Me pareció al pasar por esa calle, larga y silenciosa a media mañana, que por ella caminaba calzada con sandalias de plata la dueña del horno y que lo hacía furtivamente para que no la vieran los veedores del Santo Oficio.

Tras aquellos siete arcos pude observar la sombra de Lucero, aquel quien el 22 de diciembre de 1504 quemó a 107 judaizantes y le cerró la sinagoga a Juan de Córdoba de las Cabezas.

En el interior de la casona, que linda con la calleja del horno, me pareció oír que tañía una vihuela y una voz que cantaba así: «escalera de oro, escalera de oro y de marfil, para que suba la novia a dar Kidushin».

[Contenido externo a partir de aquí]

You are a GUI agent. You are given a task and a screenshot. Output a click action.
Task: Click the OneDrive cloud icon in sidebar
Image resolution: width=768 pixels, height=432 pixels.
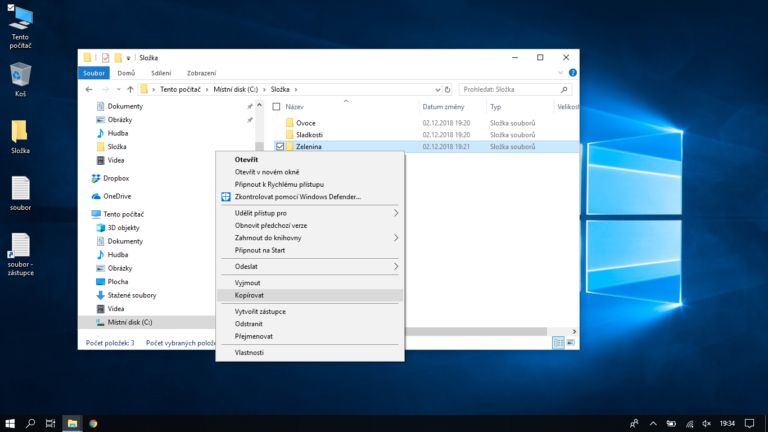97,196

A pesar de que se anunciaba boda no pude ver bailarines remolinados porque la calle era largo silencio. No había en ella ecos sutiles y penetrantes ni majestuosa Ma Nau por miedo a la Inquisición. Sentí pena porque me pareció que los condenados a la hoguera danzaban con los muertos y que el polvo giraba con el polvo de nuestra historia.

Al llegar al Portillo, camino de la calle Ambrosio de Morales, dejé de ver a las mujeres, cansadas de danzar, y, por fin, la sombra de Lucero dejó de girar.

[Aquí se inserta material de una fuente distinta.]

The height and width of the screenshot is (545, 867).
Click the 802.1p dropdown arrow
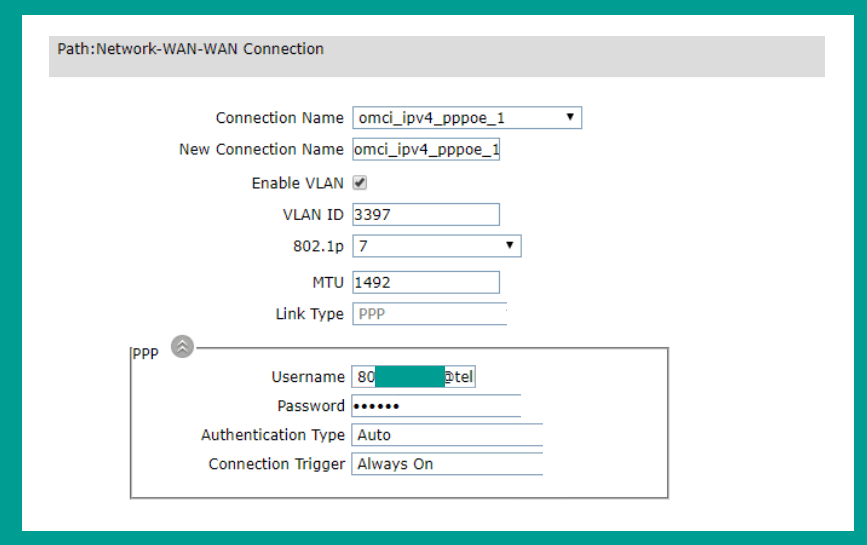[x=510, y=245]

Los colaboradores del profesor Soria en aquel paseo sabático me hicieron pensar que desde mucho antes de 1492 la primavera de nuestro país había cavado su propia tumba, de tal modo que solo queda allí en calle Cabezas, el silencio de los Judeoconversos.

Y es que en nuestra Universidad existe un grupo de investigadores que sigue indagando alargadas genealogías de centenares de cordobeses judeoconversos, que una vez identificados, formarán, tal vez enhebrados, un hilo finísimo de nuestra propia historia ciudadana.

Tras esta semana, de mano de nuestra Real Academia, cada linaje en forma de genograma fue errante ópalo que acudía a nuestra cita. Flotaban en la Fundación Cajasol linajes de judíos conversos como extrañas perlas que los investigadores pretenden sean transparentes.